- Adams in 1967.
- Born: Fiona Clarke 26 September 1935 London, England
- Died: 26 June 2020 (aged 84) Guernsey
- Known for: Photographer of 1960s London

= Fiona Adams =

British photographer (1935–2020)

Fiona Rose Pattinson Adams (née Clarke; 26 September 1935 – 26 June 2020) was a British photographer. She is most well known for her photograph of the Beatles jumping in the air which featured on the Twist and Shout EP cover. In the 1960s, she photographed musicians of the day including Jimi Hendrix, Billy Fury, Cilla Black, Adam Faith, Bob Dylan and Sandie Shaw.

== Early life ==
Adams was born on 26 September 1935 in London, daughter of Freda (née Pattinson) and Philip Clarke, both professional musicians.

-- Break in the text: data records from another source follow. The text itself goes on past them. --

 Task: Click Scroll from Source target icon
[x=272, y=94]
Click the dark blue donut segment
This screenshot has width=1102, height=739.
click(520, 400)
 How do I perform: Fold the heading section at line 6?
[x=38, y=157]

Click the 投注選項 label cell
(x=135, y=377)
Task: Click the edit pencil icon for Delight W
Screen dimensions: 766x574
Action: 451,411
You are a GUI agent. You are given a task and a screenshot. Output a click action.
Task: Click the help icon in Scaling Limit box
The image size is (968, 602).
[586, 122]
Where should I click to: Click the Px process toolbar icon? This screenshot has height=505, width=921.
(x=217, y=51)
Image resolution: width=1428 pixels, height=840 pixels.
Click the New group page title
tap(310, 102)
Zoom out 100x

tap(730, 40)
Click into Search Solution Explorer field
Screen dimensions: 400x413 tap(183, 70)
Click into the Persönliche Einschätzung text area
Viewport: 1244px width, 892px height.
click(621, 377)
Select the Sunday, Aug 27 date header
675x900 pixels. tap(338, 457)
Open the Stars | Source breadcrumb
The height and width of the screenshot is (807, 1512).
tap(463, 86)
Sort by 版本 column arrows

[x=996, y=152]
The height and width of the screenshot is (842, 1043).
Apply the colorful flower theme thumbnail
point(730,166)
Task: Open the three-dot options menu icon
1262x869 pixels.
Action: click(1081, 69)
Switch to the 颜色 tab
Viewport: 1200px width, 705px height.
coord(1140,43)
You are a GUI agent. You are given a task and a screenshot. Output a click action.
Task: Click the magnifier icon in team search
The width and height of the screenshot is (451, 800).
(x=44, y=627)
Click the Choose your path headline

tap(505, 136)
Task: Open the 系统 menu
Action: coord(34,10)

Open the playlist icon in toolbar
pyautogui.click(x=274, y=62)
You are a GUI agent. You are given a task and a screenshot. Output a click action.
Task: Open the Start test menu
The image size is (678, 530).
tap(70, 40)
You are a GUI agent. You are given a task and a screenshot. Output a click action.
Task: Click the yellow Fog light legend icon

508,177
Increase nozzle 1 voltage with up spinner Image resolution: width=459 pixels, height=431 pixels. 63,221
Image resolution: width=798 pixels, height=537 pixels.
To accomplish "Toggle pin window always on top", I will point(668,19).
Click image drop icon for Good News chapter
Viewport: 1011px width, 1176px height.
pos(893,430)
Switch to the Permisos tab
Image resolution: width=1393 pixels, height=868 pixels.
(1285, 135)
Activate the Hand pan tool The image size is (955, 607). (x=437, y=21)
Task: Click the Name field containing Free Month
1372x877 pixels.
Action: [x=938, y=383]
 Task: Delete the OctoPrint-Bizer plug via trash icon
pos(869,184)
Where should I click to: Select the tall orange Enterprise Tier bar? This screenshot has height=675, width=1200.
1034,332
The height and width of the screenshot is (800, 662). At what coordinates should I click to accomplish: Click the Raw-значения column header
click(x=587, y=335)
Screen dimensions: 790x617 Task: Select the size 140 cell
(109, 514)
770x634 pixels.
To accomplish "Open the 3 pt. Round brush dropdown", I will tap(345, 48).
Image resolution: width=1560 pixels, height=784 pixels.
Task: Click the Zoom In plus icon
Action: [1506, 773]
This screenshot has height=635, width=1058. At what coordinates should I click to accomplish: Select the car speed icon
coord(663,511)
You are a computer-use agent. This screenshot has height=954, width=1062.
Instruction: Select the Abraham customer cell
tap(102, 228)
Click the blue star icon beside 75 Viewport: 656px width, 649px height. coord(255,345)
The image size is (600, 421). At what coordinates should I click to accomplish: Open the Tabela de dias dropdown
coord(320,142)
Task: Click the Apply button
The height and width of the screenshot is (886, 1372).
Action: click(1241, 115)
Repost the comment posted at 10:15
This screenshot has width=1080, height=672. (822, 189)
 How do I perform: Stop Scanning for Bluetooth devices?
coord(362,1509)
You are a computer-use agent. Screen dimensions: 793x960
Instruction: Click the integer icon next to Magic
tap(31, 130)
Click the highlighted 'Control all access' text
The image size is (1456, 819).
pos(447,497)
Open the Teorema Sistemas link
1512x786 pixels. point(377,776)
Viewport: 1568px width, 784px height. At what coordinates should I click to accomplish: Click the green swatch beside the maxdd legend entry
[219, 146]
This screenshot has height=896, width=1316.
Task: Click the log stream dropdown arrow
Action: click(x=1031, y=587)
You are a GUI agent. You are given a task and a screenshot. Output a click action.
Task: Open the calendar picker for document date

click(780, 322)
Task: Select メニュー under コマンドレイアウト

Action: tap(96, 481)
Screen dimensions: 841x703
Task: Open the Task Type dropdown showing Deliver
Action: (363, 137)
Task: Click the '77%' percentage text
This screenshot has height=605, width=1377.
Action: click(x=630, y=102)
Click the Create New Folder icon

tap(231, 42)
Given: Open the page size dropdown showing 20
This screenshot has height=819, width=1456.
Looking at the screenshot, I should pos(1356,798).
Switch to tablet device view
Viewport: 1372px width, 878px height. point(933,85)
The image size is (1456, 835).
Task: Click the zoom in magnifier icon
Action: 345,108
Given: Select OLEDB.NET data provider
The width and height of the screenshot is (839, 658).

The family ran a guest house in Vazon in the Channel Island of Guernsey. Due to World War Two in 1941, the family left Guernsey and returned in 1946. Adams attended The Ladies College in St Peter Port. She studied photography at the Ealing School of Art, graduating in 1955.

== Career ==
Adams worked for photographer Douglas Glass for 7 months after graduating. This was followed by a role as photographer assistant in London County Council's architectural department for four years. After working in Australia for two years, she returned to England in 1961. Adams was briefly married in Australia.

As a temp job she began photographing pop and cultural celebrities for Boyfriend magazine and, a year later, worked at Fabulous magazine. In 1967, she began photographing for American Express.

== Later life ==
Adams married Owen Le Tissier in 1972. They had two children.

She returned to Guernsey in the 1980s, and continued to work as a professional photographer.

The 2009–2010 National Portrait Gallery exhibition Beatles to Bowie: the 60s Exposed included work by Adams.

Owen died in 2011. She died in Guernsey in June 2020.